▶ Items from a dataset
· · · · · · ·

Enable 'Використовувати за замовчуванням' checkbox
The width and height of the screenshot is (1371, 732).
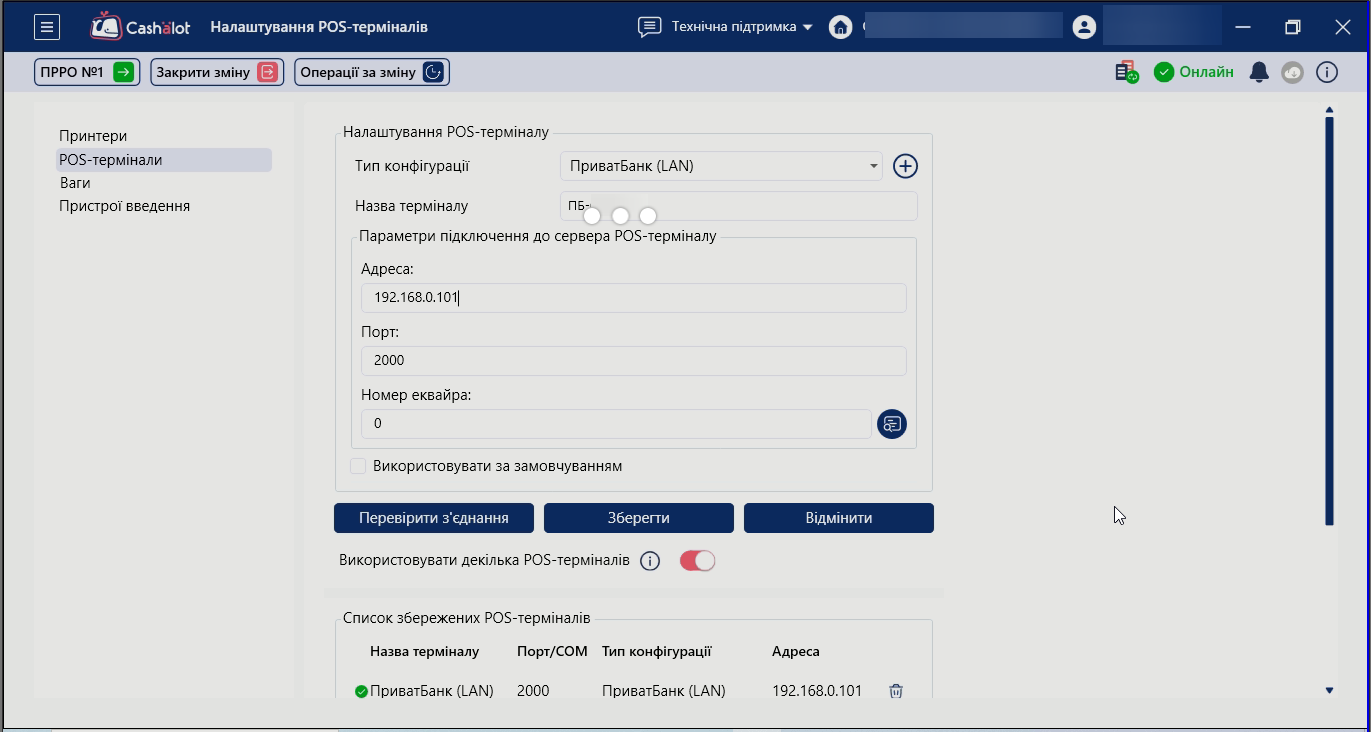tap(358, 466)
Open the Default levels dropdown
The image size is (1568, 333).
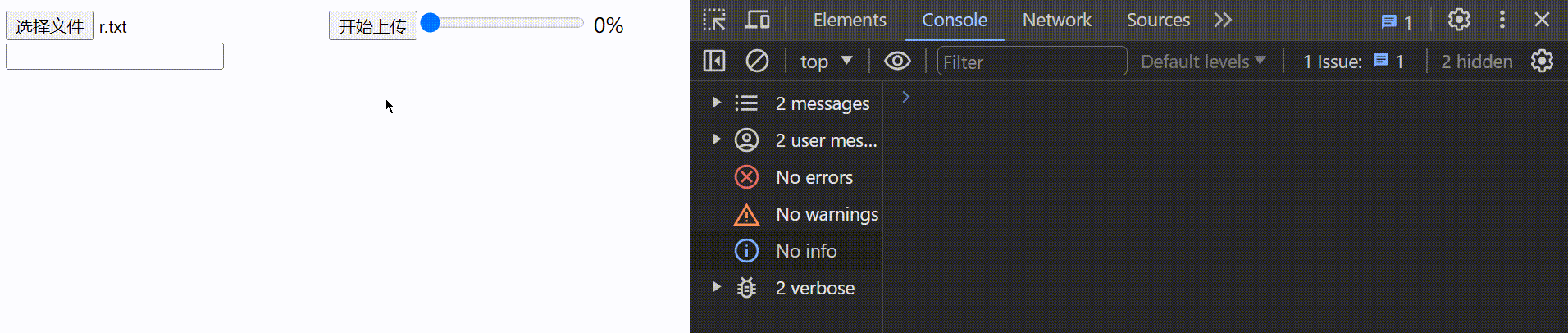click(1202, 62)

· · · · · · ·

▶ Work request
Exclude images. Return the data above verbatim.

▶ Written answer
Enable 'Використовувати за замовчуванням' checkbox
The width and height of the screenshot is (1371, 732).
tap(358, 466)
Open the Default levels dropdown
The image size is (1568, 333).
click(1202, 62)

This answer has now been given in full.